What makes you think that he's mixed up with a gang? It sounds as if his mother is neglectful and selfish and has just moved in a new man with all his children. The house is probably over crowded and loud and he is suddenly surrounded by people he doesn't know.

To make it worse, his mother has apparently withdrawn him from school and is 'homeschooling' him so he isn't mixing with his peers as usual and is just stuck in an over crowded house all day. Who wouldn't be depressed?
The mother's answer to her son being upset, probably as a direct result of her own actions, is to dump him on his v kind but v busy sister. I wonder if the mother has a long histort of dumping things on @oBoltFire when she can't be bothered. I expect she has.

outerspacepotato · 24/01/2026 02:25

You know your mom is not acting on your brother's best interests. She's trying to dump him onto a woman who has 3 young kids and lives in a small apartment. She's taken him out of school.

There is so much wrong with her idea to send him away. He would likely do worse with you because you're too busy, there's no room, and moving would be extremely stressful. Also, what if he needed medical attention? You're not a parent or guardian. You can't fix his home situation for him.

You might need to see if things are bad enough you need to contact social services there. Your mom sounds like a negligent parent.

@pikkumyy77 has the right idea. Speak to him about going back to school until he is old enough to get out on his own. Is there emancipation of minors where he is?

PollyBell · 24/01/2026 02:30

I would tell her if she cant handle the children she has stop breeding, she needs a wake up call children should not be disposable

AliceMcK · 24/01/2026 02:49

I’m going against the grain here and saying I would take him. Tell her she needs to pay for plane ticket, new fold out or blow up mattress and send you money to cover extras.

a couple of weeks isn’t that long. I get it will be crowded but maybe having him there will help you just as much as him. Tell him how crazy things are and if he comes to stay you will need his help to keep on top of things like pack his bed away each morning, make sure his belongings are stored away, help entertain the kids and so on.

i know your children are your priority but spending time with their uncle could be good for them as well as him.

as a child we regularly had my mums younger siblings, not much older than us camp out in our house for weeks in the holidays usually. I have found memories of hanging out with them.

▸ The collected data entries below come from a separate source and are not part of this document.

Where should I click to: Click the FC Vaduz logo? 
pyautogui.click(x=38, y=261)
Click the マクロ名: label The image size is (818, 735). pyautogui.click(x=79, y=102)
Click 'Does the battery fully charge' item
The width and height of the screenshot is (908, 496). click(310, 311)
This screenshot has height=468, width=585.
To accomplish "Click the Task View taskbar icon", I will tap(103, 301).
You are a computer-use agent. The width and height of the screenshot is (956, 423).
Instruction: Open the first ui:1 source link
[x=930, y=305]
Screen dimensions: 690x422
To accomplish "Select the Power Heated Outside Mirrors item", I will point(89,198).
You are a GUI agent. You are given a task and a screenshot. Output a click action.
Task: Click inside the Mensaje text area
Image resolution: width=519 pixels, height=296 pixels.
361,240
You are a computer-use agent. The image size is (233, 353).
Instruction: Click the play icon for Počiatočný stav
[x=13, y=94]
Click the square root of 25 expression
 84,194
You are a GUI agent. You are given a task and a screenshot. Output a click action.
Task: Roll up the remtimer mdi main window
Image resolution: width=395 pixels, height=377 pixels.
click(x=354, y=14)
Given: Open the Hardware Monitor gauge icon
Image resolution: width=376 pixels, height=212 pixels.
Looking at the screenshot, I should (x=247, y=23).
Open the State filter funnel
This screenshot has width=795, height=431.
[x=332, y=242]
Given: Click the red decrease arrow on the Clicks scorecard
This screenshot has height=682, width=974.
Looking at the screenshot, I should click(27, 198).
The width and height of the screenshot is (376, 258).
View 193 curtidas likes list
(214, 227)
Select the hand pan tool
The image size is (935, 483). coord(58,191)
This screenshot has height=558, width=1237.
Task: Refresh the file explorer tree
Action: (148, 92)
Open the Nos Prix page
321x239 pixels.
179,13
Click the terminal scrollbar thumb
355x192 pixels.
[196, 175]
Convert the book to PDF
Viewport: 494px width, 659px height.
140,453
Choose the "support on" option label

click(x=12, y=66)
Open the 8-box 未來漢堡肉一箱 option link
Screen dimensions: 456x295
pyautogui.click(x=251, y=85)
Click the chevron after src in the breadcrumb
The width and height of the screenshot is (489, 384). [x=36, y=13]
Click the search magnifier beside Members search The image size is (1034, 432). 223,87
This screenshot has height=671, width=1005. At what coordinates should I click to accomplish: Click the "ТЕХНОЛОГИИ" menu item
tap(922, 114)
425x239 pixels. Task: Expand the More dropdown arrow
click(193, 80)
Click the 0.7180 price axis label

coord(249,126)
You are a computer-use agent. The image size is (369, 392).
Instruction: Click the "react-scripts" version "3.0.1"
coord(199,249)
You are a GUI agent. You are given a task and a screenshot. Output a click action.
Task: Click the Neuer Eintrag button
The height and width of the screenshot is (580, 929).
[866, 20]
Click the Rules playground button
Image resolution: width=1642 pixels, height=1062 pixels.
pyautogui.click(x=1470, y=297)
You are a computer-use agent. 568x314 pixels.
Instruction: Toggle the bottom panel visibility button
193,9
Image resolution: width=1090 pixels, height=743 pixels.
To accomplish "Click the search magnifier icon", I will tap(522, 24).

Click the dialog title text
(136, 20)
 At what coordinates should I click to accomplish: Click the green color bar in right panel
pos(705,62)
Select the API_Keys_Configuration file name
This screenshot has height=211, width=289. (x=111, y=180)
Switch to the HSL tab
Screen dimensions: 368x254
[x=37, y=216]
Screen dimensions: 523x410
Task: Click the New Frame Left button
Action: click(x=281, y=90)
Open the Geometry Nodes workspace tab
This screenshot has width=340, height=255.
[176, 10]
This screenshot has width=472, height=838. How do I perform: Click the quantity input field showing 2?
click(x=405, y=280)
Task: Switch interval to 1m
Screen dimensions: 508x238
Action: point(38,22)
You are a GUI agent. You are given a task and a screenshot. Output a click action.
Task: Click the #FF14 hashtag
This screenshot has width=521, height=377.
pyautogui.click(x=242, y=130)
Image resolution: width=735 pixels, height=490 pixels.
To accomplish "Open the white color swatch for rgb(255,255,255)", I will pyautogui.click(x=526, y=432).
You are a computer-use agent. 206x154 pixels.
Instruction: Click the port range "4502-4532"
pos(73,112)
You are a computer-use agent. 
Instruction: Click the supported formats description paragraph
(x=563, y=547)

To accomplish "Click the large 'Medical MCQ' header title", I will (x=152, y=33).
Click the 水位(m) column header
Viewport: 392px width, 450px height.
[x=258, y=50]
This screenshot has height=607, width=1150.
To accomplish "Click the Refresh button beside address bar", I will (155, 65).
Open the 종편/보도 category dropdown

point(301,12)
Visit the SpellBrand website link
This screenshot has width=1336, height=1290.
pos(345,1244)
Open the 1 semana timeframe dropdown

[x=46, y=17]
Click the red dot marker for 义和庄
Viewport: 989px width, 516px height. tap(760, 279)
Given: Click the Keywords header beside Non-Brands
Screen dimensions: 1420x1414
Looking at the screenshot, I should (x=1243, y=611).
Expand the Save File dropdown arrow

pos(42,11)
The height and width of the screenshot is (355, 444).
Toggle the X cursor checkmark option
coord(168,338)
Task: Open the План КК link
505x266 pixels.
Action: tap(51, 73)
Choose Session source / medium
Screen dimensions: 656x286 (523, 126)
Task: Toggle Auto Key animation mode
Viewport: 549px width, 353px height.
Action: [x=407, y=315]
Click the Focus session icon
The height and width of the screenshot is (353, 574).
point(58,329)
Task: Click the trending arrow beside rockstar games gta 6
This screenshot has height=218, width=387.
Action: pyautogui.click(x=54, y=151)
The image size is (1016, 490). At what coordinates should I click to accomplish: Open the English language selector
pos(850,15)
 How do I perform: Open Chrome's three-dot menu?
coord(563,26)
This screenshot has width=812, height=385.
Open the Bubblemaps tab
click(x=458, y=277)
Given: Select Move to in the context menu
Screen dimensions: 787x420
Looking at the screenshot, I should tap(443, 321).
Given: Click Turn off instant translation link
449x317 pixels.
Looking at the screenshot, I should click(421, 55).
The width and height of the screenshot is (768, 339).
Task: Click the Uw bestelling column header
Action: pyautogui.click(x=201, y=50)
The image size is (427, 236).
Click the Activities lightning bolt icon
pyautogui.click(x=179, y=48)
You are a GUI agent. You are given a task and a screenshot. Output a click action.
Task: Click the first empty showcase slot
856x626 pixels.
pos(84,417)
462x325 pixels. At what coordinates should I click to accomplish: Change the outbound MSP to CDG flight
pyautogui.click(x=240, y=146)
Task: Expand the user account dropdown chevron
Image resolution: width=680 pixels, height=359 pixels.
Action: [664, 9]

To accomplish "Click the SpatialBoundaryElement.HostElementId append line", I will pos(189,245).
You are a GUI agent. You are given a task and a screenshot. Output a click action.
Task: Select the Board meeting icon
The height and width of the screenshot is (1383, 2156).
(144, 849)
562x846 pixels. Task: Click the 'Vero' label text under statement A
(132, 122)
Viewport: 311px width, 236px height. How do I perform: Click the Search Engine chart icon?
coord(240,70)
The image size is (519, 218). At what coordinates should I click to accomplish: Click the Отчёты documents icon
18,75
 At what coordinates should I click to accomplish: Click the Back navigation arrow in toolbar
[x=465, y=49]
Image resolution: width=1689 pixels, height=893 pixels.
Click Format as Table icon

No one thought much about how cramped it was, both my parents were 1 of 10, mums growing up in a 1 bed flat over a shop before getting a 2 bed council flat after baby number 8 arrived. Dads side grew up in a 3 bed house, his 3 sisters in 1 room and him and 6 brothers in another, so having a couple of extras stay each school holidays in our 2 up 2 down wasn’t that big of a deal at the time.

Getting him away from the problem and opening up to you would be my biggest priority. My brother sent his dd to stay with us the day after I had a new baby, he needed to put distance between her and a toxic bf at the time. It worked.